The Secretary-General’s Special Representative on human rights defenders issued the following statement today:

The Secretary-General’s Special Representative on human rights defenders, Hina Jilani, has expressed her concern about the imminent introduction of a new Code of Conduct for all national and international “social organizations” in Nepal which would include non-governmental organizations (NGOs) working to address human rights concerns.

The Special Representative is deeply concerned that the adoption of many of the provisions included within a draft code of conduct, being developed pursuant to the 2005 amendment to the Social Welfare Act 1992, would lead to violations of the Declaration on the Right and Responsibility of Individuals, Groups and Organs of Society to Promote and Protect Universally Recognized Human Rights and Fundamental Freedoms – otherwise known as the Declaration on human rights defenders – as well as other international human rights standards.

Provisions exerting governmental control over NGO access to funding from international donors, restricting the political affiliations of NGO staff, authorizing the issuance of directives to NGOs or the exercise of supervision over NGOs by the Social Welfare Council, asserting controls over the locations in which NGOs can work, imposing collective responsibility of officials and staff for activities conducted by an NGO, or stipulating that NGOs should not endanger social harmony are among some of the those that are of particular concern.

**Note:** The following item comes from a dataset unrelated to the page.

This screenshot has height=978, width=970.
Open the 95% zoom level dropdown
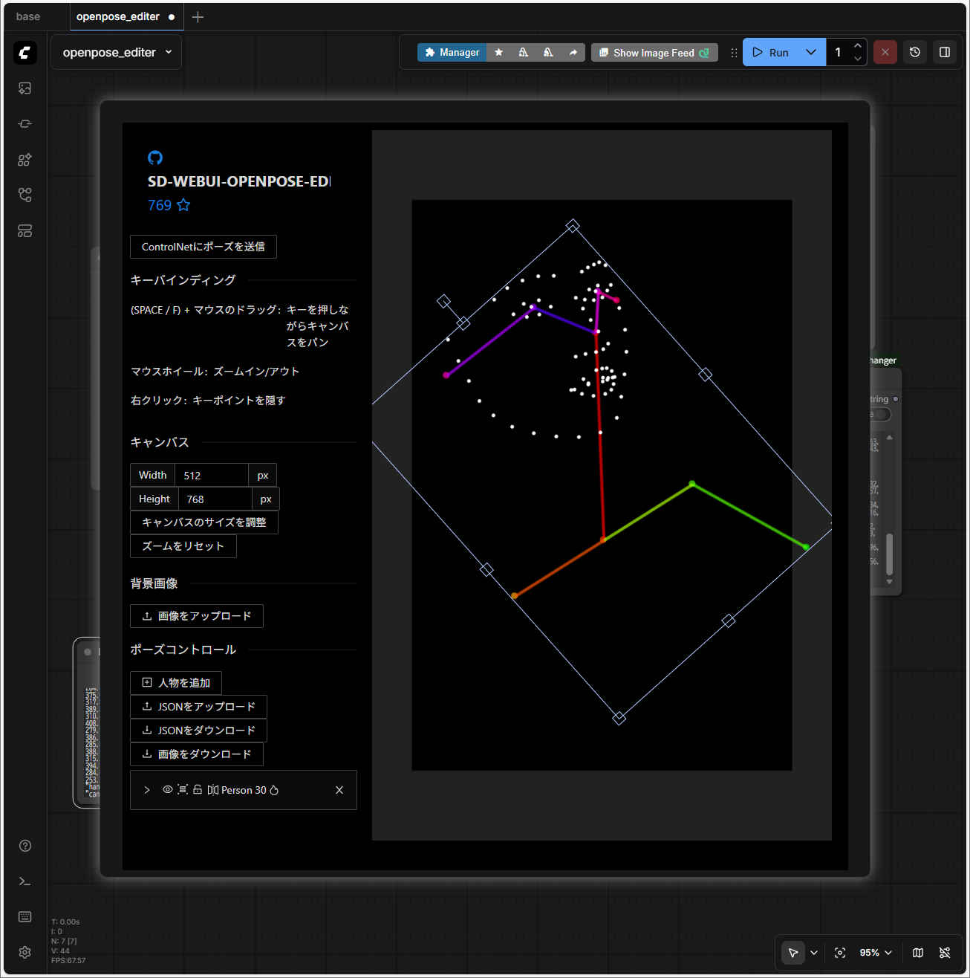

The Special Representative notes that codes of conduct have been adopted in many countries but they are developed by the NGO community itself and the commitments they promulgate are entered into voluntarily by NGOs. They are not introduced by legislation and they are not subject to Governmental oversight, which can infringe upon the independence of NGOs, especially those working in the area of human rights. In addition to the regulating effect of taxation legislation and related auditing requirements, this process of voluntary self-regulation has proved extremely effective in attaining the important goals of strengthening the transparency, efficiency and accountability of NGOs.

The Special Representative calls on the Nepalese Government to reconsider introducing this code of conduct which, if adopted and implemented would violate Nepal’s international human rights obligations.